La primera mitad me fascinó, sobre todo cuando Pynchon empieza a endosarnos citas sobre la cultura popular, y un sinfín de referencias literarias y cinematográficas y creo que también televisivas (si la memoria no me engaña). A partir de la segunda mitad empecé a fatigarme un poco. La razón es sencilla: Pynchon es un escritor complejo y difícil, pero no porque sus libros sean filosóficos e ininteligibles, sino por la acumulación de datos, de fechas, de personajes, de situaciones, de referencias, de anécdotas, de descripciones, de episodios históricos… Es tanto lo que Pynchon exige a la atención del lector que éste nunca puede relajarse leyéndolo, y constantemente debe estar alerta para que tanto dato no lo abrume.
No cuento el argumento porque, en los libros de Pynchon, creo yo, no importa tanto.
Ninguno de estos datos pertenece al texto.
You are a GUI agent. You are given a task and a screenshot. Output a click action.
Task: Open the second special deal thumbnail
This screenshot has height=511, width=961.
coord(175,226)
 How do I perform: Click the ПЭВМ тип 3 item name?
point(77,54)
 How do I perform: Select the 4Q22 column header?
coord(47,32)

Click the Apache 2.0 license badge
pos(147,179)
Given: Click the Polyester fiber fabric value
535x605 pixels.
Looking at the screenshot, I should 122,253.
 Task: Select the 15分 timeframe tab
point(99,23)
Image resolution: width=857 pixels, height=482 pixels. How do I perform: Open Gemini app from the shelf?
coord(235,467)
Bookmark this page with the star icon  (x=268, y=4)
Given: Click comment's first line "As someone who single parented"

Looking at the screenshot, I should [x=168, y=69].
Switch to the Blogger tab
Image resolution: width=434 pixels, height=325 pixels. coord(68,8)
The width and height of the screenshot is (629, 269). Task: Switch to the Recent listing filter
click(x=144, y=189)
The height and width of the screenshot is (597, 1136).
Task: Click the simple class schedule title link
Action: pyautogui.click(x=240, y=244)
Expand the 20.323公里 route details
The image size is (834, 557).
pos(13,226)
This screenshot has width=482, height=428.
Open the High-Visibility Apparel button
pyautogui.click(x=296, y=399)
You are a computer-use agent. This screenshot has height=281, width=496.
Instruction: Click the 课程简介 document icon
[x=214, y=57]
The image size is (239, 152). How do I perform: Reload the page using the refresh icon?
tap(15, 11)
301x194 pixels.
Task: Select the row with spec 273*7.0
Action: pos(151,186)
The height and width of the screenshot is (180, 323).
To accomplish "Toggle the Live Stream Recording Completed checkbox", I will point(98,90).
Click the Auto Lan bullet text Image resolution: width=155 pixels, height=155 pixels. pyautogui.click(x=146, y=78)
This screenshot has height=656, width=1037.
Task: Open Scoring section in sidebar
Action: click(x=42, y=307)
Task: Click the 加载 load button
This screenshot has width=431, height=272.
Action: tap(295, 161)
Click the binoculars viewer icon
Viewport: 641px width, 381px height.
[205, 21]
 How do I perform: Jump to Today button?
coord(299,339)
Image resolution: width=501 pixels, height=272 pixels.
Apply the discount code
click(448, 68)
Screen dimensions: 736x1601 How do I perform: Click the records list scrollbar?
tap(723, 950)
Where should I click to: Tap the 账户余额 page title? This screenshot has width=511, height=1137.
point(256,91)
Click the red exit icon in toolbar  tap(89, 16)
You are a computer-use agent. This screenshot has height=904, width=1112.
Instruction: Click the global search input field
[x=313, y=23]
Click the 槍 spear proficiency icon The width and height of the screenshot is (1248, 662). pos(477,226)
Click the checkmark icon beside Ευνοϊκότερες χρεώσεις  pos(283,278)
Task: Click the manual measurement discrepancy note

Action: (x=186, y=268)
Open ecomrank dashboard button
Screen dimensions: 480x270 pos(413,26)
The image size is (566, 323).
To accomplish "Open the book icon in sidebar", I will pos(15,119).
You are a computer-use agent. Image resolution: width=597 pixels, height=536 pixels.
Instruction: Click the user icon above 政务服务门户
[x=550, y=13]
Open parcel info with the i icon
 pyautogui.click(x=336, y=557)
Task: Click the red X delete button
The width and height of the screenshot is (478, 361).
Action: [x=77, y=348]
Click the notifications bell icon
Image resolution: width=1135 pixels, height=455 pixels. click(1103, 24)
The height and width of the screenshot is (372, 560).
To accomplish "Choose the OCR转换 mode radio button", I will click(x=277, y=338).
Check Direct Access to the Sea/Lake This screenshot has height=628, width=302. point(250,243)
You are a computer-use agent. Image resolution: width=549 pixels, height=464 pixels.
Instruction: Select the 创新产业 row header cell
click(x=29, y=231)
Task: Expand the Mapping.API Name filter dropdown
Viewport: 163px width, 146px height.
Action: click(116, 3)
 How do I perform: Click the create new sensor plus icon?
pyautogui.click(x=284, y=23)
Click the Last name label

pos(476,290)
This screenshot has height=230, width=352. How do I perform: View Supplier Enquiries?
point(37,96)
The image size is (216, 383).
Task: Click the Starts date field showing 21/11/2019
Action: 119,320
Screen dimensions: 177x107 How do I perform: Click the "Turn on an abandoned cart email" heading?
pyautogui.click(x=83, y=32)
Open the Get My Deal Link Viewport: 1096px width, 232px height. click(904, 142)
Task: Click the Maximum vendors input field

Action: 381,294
Es decir: es un escritor del cómo antes del qué. Dado que todo se va enredando, es mejor que los lectores lo descubran por sí mismos. Yo me lo pasé en grande, aunque me divertí un poco más (o me cansé menos) leyendo Vicio propio, que en cambio es quizá su novela más denostada. Un extracto del inmenso talento de Pynchon:
En los viejos tiempos habían deambulado juntas por el país en una caravana dispersa y poco visible, integrada por sedanes de tamaño medio, furgonetas con y sin carrocería de camping, una camioneta Econoline para el equipo y un Sting Ray sarnoso y descromado pero aun así impetuoso que servía de unidad patrullera de alta velocidad, manteniéndose todos en contacto por medio de radio CB, por entonces una novedad en la carretera. Buscaban desórdenes, los encontraban, los filmaban y se llevaban rápidamente el registro de su testimonio a algún lugar seguro. Creían especialmente en la capacidad reveladora y devastadora de los primeros planos. El poder, cuando corrompe, inscribe su desarrollo en el rostro humano, el más sensible de los dispositivos memorizadores. ¿Quién podía soportar la luz? ¿Qué espectador podía creer en la guerra, en el sistema, en las innumerables mentiras sobre la libertad americana contemplando esas tomas inmediatas de lo que se compraba y vendía, oyendo a las voces sincronizadas repetir las mismas fórmulas, evasivas, sin afecto, desconectadas de lo que antaño hubieran sido por promesas de lo que nunca llegarían a alcanzar?